The resistence-switching mechanism within Crossbar's memory is based on the formation of a filament by the movement of silver ions from the top electrode within amorphous silicon. Source: Crossbar Inc.
Having seen all too many claims about NAND/DRAM replacements over the past 20 years that will be ready for commercialization either next year or the next 2 years or the next 3 years, I have to express amazement that people still get tens of millions of dollars for this. Stan Ovshinsky was the ultimate expert at getting all sorts of companies from Intel to Exxon to give him literally hundreds of millions of dollars over decades for multiple wild projects, very few of which ever resulted any products and even fewer resulted in earnings of any sort. I think ENER might have been that last one and they too went bankrupt.
When someone talks about the magic of the private sector, I either laugh or grimace, depending on my mood at the time.
I think this is still a CBRAM, similar to the one used by Adesto. It relies on diffusing Ag. However, Adesto uses a chalcogenide rather than amorphous silicon. Amorphous silicon is highly temperature sensitive as it is still semiconducting silicon.
Silver too expensive?Not really, when you get down to sub 20nm lithographic dimensions it is more about number of atoms used than the number of ingots. The possible problems with silver are more technical than they are fiscal. Although from a fabrication point of view not much more difficult than introducing copper, now routine.
Those who wish to pursue this silver based memory must first have a firm belief than NAND/NOR will not be able to evolve enough to do the job required of it in the future. The private sector does then give them the opportunity to help underwrite a possible winner. In analogy, the secret of success for those who wish to invest time and/or effort is to separate the signal from the noise.
Against all the potential problems that must be solved the Crossbar memory does appear to offer what I would call a win-win-win situation as an integral part of the memory cell in that it provides: uni-directional matrix isolation, allows the bidirectional current flow required for memory operation and reduces fabrication processing steps.
As somebody who in the past has looked at long carrier lifetime diodes to obtain reverse pulse current flow as well as punch through diodes for matrix isolation to me the Crossbar memory looks worth a development opportunity.

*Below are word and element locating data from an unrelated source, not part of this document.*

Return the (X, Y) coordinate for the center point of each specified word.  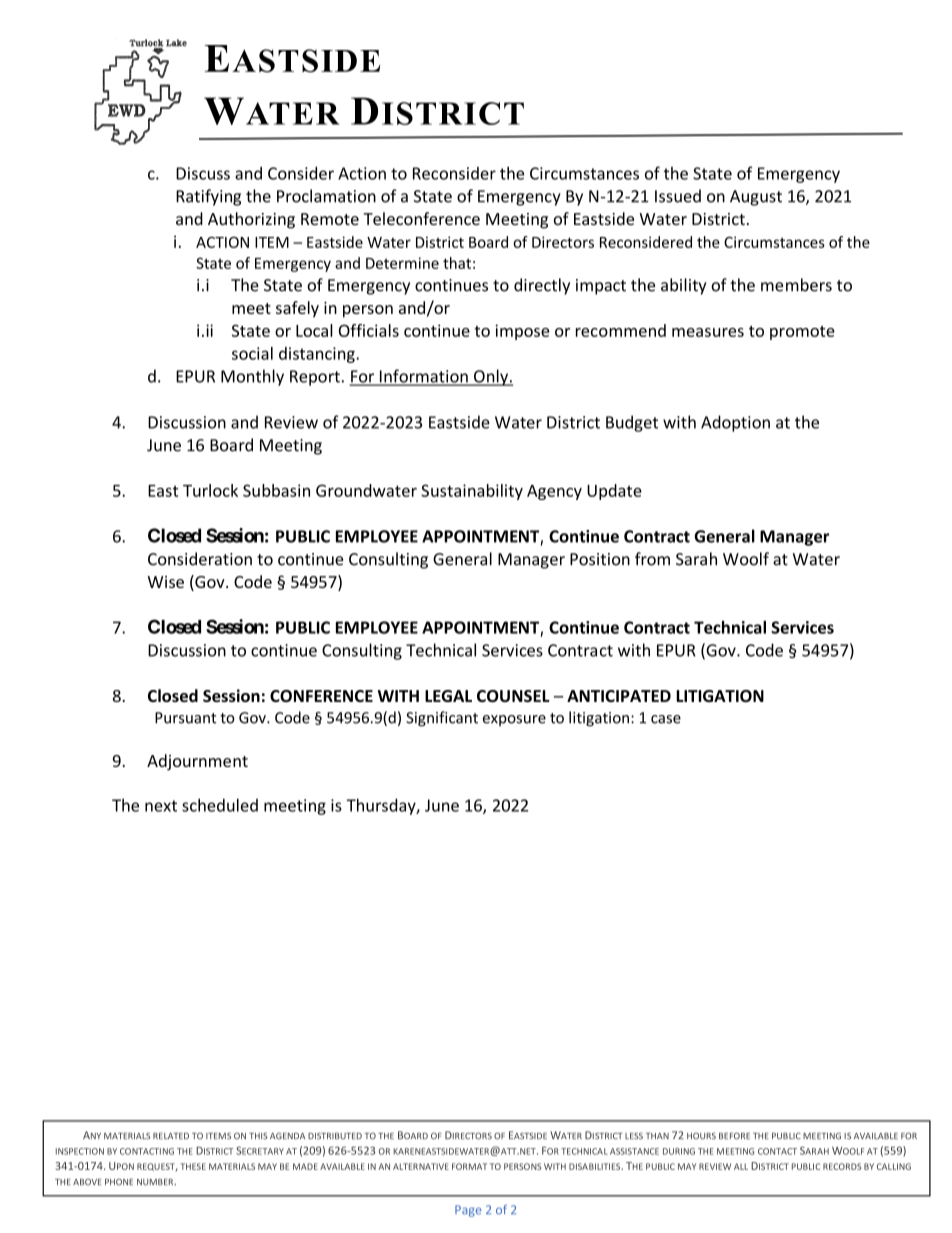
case (666, 719)
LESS (634, 1136)
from (652, 559)
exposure (514, 720)
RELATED (171, 1136)
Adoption (735, 423)
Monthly (252, 377)
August (756, 198)
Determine (402, 263)
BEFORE (734, 1136)
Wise (166, 582)
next (161, 806)
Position (600, 559)
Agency (554, 492)
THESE (193, 1166)
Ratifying (208, 197)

Resistion: I think the difference is the Adesto device is really a solid state electrochemical plating cell, in that ions must be moving in both directions. In the Crossbar memory I am not aware that anything happens other than silver ions move through the a-SiH matrix. Silver is a fast diffuser and in the presence of high field and hydrogen can most likely move easily backwards and forwards through the matrix. The process is perhaps more akin to an electromigration like effect than plating.
A more interesting question is does the filamant actually completely bridge the inter-electrode gap or does it stop short with a tunnelling gap completing the link.

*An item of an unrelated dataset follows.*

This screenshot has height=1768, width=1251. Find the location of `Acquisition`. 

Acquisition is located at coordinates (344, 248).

The papers by the developers Sung Hyun Jo and Wei Lu indicated bidirectional switching, rather than using one direction. Ag filaments are formed, though claimed not in the sense of electroplating or "programmable metallization" of the counterelectrode. But even the CBRAM guys have reported unidirectional switching which might be diode-compatible.
But at least for me, it's 'CBRAM' if the source of the filament is one of the electrodes.
The existing technologies aren't that reliable. Sure you have to test reliability with best effort but it's always subject to challenges and customer paranoia. Freescale gets a lot of automotive electronics parts returns from "paranoid" customers. Generates good reliability statistics.
Dr FPGA The technology will stand or fall based on reliability test results. Yes years are needed, but I think very large numbers of devices and memory arrays tested will be a good substitute. The results must be backed up by the exact numbers of devices tested with the exact details of the test conditions under which they were tested and the failure anaysis. The problem is without read verify after every write/erase operation it is possible for devices of this type to undergo write fail-repair cycles with the result that in a free running w/e test the device appears to be operating normally many cycles after a failure would have been recorded in the a real world application. This can lead to erroneous claims of long intrinsic write/erase lifetimes with the problem that those numbers are never achieved with real products. In those cases the definition of intrinsic lifetime appears to be the lifetime achieved once when the claiment was not too careful with the test conditions. Lets hope Crossbar will avoid those pitfalls.